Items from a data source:
--- Begin ---

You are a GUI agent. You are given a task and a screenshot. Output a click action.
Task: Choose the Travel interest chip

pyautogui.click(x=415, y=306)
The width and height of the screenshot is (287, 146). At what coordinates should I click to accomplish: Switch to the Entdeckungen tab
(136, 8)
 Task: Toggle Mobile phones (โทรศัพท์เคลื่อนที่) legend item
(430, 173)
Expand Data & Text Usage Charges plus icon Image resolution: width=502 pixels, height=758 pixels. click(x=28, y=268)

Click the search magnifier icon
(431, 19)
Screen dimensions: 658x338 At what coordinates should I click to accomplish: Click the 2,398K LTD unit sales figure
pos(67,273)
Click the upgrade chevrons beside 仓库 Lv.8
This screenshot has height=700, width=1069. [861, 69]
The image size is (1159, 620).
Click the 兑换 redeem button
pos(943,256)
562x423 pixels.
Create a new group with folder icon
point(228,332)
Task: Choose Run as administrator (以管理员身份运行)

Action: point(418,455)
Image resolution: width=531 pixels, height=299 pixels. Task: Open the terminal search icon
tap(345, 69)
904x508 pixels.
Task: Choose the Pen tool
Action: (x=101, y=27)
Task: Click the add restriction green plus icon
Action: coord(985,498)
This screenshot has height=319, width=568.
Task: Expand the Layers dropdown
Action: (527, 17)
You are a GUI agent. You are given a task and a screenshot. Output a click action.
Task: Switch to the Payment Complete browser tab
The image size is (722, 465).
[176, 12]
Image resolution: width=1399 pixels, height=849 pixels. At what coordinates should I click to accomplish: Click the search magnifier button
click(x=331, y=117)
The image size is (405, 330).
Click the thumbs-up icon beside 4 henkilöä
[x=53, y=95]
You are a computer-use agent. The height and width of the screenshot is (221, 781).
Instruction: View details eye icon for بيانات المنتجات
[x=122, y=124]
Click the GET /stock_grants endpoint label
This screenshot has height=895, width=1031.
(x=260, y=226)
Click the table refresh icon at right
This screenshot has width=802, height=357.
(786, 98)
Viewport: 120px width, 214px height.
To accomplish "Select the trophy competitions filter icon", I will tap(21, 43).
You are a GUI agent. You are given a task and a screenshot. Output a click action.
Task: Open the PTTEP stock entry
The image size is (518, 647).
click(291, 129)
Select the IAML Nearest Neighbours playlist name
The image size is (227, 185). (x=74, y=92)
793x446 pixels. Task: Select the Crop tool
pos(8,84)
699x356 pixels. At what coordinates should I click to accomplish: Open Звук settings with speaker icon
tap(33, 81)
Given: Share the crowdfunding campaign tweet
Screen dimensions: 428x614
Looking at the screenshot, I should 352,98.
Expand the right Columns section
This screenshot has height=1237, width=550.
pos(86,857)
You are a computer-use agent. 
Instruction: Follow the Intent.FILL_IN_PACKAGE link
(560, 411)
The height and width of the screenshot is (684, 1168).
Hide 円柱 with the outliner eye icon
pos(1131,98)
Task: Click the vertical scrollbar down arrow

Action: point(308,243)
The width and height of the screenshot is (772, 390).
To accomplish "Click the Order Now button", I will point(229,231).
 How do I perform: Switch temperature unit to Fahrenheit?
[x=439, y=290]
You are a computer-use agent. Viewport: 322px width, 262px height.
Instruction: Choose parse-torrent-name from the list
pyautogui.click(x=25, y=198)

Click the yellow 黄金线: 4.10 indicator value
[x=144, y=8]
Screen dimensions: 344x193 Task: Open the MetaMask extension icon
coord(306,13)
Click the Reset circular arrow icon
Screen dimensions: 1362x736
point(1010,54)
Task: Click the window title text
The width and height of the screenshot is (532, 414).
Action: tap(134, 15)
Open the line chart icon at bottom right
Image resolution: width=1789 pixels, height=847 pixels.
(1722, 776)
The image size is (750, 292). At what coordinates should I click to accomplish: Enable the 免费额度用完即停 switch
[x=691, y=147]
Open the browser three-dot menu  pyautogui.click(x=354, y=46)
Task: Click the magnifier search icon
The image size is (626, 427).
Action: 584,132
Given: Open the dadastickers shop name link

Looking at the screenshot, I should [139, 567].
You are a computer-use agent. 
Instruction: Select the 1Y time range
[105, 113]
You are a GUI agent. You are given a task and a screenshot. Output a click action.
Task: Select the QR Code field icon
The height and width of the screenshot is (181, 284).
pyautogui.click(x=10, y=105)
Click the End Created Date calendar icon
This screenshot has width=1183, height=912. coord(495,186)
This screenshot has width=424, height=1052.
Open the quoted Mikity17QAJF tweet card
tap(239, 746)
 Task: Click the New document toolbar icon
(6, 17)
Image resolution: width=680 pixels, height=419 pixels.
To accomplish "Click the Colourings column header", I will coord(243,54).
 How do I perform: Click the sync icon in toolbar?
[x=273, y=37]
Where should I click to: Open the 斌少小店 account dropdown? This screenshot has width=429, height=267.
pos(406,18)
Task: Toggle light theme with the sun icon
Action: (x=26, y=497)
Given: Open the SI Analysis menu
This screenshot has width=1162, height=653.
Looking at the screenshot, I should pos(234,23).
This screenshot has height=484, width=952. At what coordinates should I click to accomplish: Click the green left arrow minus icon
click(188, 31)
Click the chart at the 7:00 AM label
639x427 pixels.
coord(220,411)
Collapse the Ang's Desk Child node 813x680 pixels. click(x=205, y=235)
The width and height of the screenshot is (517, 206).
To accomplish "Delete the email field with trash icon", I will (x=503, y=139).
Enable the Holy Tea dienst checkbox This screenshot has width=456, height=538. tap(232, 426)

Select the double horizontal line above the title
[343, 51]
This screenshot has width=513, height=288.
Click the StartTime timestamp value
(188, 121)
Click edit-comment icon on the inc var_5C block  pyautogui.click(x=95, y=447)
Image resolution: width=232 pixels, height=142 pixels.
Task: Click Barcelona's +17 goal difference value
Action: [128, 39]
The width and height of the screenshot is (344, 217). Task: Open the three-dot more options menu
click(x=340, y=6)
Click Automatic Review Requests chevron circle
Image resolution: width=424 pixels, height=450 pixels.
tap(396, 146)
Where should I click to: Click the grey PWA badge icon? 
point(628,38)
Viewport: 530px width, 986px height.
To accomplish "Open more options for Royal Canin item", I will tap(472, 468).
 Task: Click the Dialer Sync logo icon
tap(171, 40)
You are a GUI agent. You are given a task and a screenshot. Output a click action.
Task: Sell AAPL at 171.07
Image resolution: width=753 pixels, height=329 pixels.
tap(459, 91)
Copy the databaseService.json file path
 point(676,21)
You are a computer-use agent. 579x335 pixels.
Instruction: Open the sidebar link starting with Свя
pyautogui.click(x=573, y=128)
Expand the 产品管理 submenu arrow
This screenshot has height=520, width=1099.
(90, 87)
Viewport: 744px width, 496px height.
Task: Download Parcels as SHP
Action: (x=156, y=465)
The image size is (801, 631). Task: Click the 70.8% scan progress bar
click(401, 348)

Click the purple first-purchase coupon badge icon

--- End ---

• [Your instructions]
Can you arrange every line of the data above as a numbered list, leaving out the blank lines?

• [Reply]
1. You are a GUI agent. You are given a task and a screenshot. Output a click action.
2. Task: Choose the Travel interest chip
3. pyautogui.click(x=415, y=306)
4. The width and height of the screenshot is (287, 146). At what coordinates should I click to accomplish: Switch to the Entdeckungen tab
5. (136, 8)
6.  Task: Toggle Mobile phones (โทรศัพท์เคลื่อนที่) legend item
7. (430, 173)
8. Expand Data & Text Usage Charges plus icon Image resolution: width=502 pixels, height=758 pixels. click(x=28, y=268)
9. Click the search magnifier icon
10. (431, 19)
11. Screen dimensions: 658x338 At what coordinates should I click to accomplish: Click the 2,398K LTD unit sales figure
12. pos(67,273)
13. Click the upgrade chevrons beside 仓库 Lv.8
14. This screenshot has height=700, width=1069. [861, 69]
15. The image size is (1159, 620).
16. Click the 兑换 redeem button
17. pos(943,256)
18. 562x423 pixels.
19. Create a new group with folder icon
20. point(228,332)
21. Task: Choose Run as administrator (以管理员身份运行)
22. Action: point(418,455)
23. Image resolution: width=531 pixels, height=299 pixels. Task: Open the terminal search icon
24. tap(345, 69)
25. 904x508 pixels.
26. Task: Choose the Pen tool
27. Action: (x=101, y=27)
28. Task: Click the add restriction green plus icon
29. Action: coord(985,498)
30. This screenshot has height=319, width=568.
31. Task: Expand the Layers dropdown
32. Action: (527, 17)
33. You are a GUI agent. You are given a task and a screenshot. Output a click action.
34. Task: Switch to the Payment Complete browser tab
35. The image size is (722, 465).
36. [176, 12]
37. Image resolution: width=1399 pixels, height=849 pixels. At what coordinates should I click to accomplish: Click the search magnifier button
38. click(x=331, y=117)
39. The image size is (405, 330).
40. Click the thumbs-up icon beside 4 henkilöä
41. [x=53, y=95]
42. You are a computer-use agent. The height and width of the screenshot is (221, 781).
43. Instruction: View details eye icon for بيانات المنتجات
44. [x=122, y=124]
45. Click the GET /stock_grants endpoint label
46. This screenshot has height=895, width=1031.
47. (x=260, y=226)
48. Click the table refresh icon at right
49. This screenshot has width=802, height=357.
50. (786, 98)
51. Viewport: 120px width, 214px height.
52. To accomplish "Select the trophy competitions filter icon", I will tap(21, 43).
53. You are a GUI agent. You are given a task and a screenshot. Output a click action.
54. Task: Open the PTTEP stock entry
55. The image size is (518, 647).
56. click(291, 129)
57. Select the IAML Nearest Neighbours playlist name
58. The image size is (227, 185). (x=74, y=92)
59. 793x446 pixels. Task: Select the Crop tool
60. pos(8,84)
61. 699x356 pixels. At what coordinates should I click to accomplish: Open Звук settings with speaker icon
62. tap(33, 81)
63. Given: Share the crowdfunding campaign tweet
64. Screen dimensions: 428x614
65. Looking at the screenshot, I should 352,98.
66. Expand the right Columns section
67. This screenshot has height=1237, width=550.
68. pos(86,857)
69. You are a computer-use agent. 
70. Instruction: Follow the Intent.FILL_IN_PACKAGE link
71. (560, 411)
72. The height and width of the screenshot is (684, 1168).
73. Hide 円柱 with the outliner eye icon
74. pos(1131,98)
75. Task: Click the vertical scrollbar down arrow
76. Action: point(308,243)
77. The width and height of the screenshot is (772, 390).
78. To accomplish "Click the Order Now button", I will point(229,231).
79.  How do I perform: Switch temperature unit to Fahrenheit?
80. [x=439, y=290]
81. You are a computer-use agent. Viewport: 322px width, 262px height.
82. Instruction: Choose parse-torrent-name from the list
83. pyautogui.click(x=25, y=198)
84. Click the yellow 黄金线: 4.10 indicator value
85. [x=144, y=8]
86. Screen dimensions: 344x193 Task: Open the MetaMask extension icon
87. coord(306,13)
88. Click the Reset circular arrow icon
89. Screen dimensions: 1362x736
90. point(1010,54)
91. Task: Click the window title text
92. The width and height of the screenshot is (532, 414).
93. Action: tap(134, 15)
94. Open the line chart icon at bottom right
95. Image resolution: width=1789 pixels, height=847 pixels.
96. (1722, 776)
97. The image size is (750, 292). At what coordinates should I click to accomplish: Enable the 免费额度用完即停 switch
98. [x=691, y=147]
99. Open the browser three-dot menu  pyautogui.click(x=354, y=46)
100. Task: Click the magnifier search icon
101. The image size is (626, 427).
102. Action: 584,132
103. Given: Open the dadastickers shop name link
104. Looking at the screenshot, I should [139, 567].
105. You are a computer-use agent. 
106. Instruction: Select the 1Y time range
107. [105, 113]
108. You are a GUI agent. You are given a task and a screenshot. Output a click action.
109. Task: Select the QR Code field icon
110. The height and width of the screenshot is (181, 284).
111. pyautogui.click(x=10, y=105)
112. Click the End Created Date calendar icon
113. This screenshot has width=1183, height=912. coord(495,186)
114. This screenshot has width=424, height=1052.
115. Open the quoted Mikity17QAJF tweet card
116. tap(239, 746)
117.  Task: Click the New document toolbar icon
118. (6, 17)
119. Image resolution: width=680 pixels, height=419 pixels.
120. To accomplish "Click the Colourings column header", I will coord(243,54).
121.  How do I perform: Click the sync icon in toolbar?
122. [x=273, y=37]
123. Where should I click to: Open the 斌少小店 account dropdown? This screenshot has width=429, height=267.
124. pos(406,18)
125. Task: Toggle light theme with the sun icon
126. Action: (x=26, y=497)
127. Given: Open the SI Analysis menu
128. This screenshot has width=1162, height=653.
129. Looking at the screenshot, I should pos(234,23).
130. This screenshot has height=484, width=952. At what coordinates should I click to accomplish: Click the green left arrow minus icon
131. click(188, 31)
132. Click the chart at the 7:00 AM label
133. 639x427 pixels.
134. coord(220,411)
135. Collapse the Ang's Desk Child node 813x680 pixels. click(x=205, y=235)
136. The width and height of the screenshot is (517, 206).
137. To accomplish "Delete the email field with trash icon", I will (x=503, y=139).
138. Enable the Holy Tea dienst checkbox This screenshot has width=456, height=538. tap(232, 426)
139. Select the double horizontal line above the title
140. [343, 51]
141. This screenshot has width=513, height=288.
142. Click the StartTime timestamp value
143. (188, 121)
144. Click edit-comment icon on the inc var_5C block  pyautogui.click(x=95, y=447)
145. Image resolution: width=232 pixels, height=142 pixels.
146. Task: Click Barcelona's +17 goal difference value
147. Action: [128, 39]
148. The width and height of the screenshot is (344, 217). Task: Open the three-dot more options menu
149. click(x=340, y=6)
150. Click Automatic Review Requests chevron circle
151. Image resolution: width=424 pixels, height=450 pixels.
152. tap(396, 146)
153. Where should I click to: Click the grey PWA badge icon? 
154. point(628,38)
155. Viewport: 530px width, 986px height.
156. To accomplish "Open more options for Royal Canin item", I will tap(472, 468).
157.  Task: Click the Dialer Sync logo icon
158. tap(171, 40)
159. You are a GUI agent. You are given a task and a screenshot. Output a click action.
160. Task: Sell AAPL at 171.07
161. Image resolution: width=753 pixels, height=329 pixels.
162. tap(459, 91)
163. Copy the databaseService.json file path
164.  point(676,21)
165. You are a computer-use agent. 579x335 pixels.
166. Instruction: Open the sidebar link starting with Свя
167. pyautogui.click(x=573, y=128)
168. Expand the 产品管理 submenu arrow
169. This screenshot has height=520, width=1099.
170. (90, 87)
171. Viewport: 744px width, 496px height.
172. Task: Download Parcels as SHP
173. Action: (x=156, y=465)
174. The image size is (801, 631). Task: Click the 70.8% scan progress bar
175. click(401, 348)
176. Click the purple first-purchase coupon badge icon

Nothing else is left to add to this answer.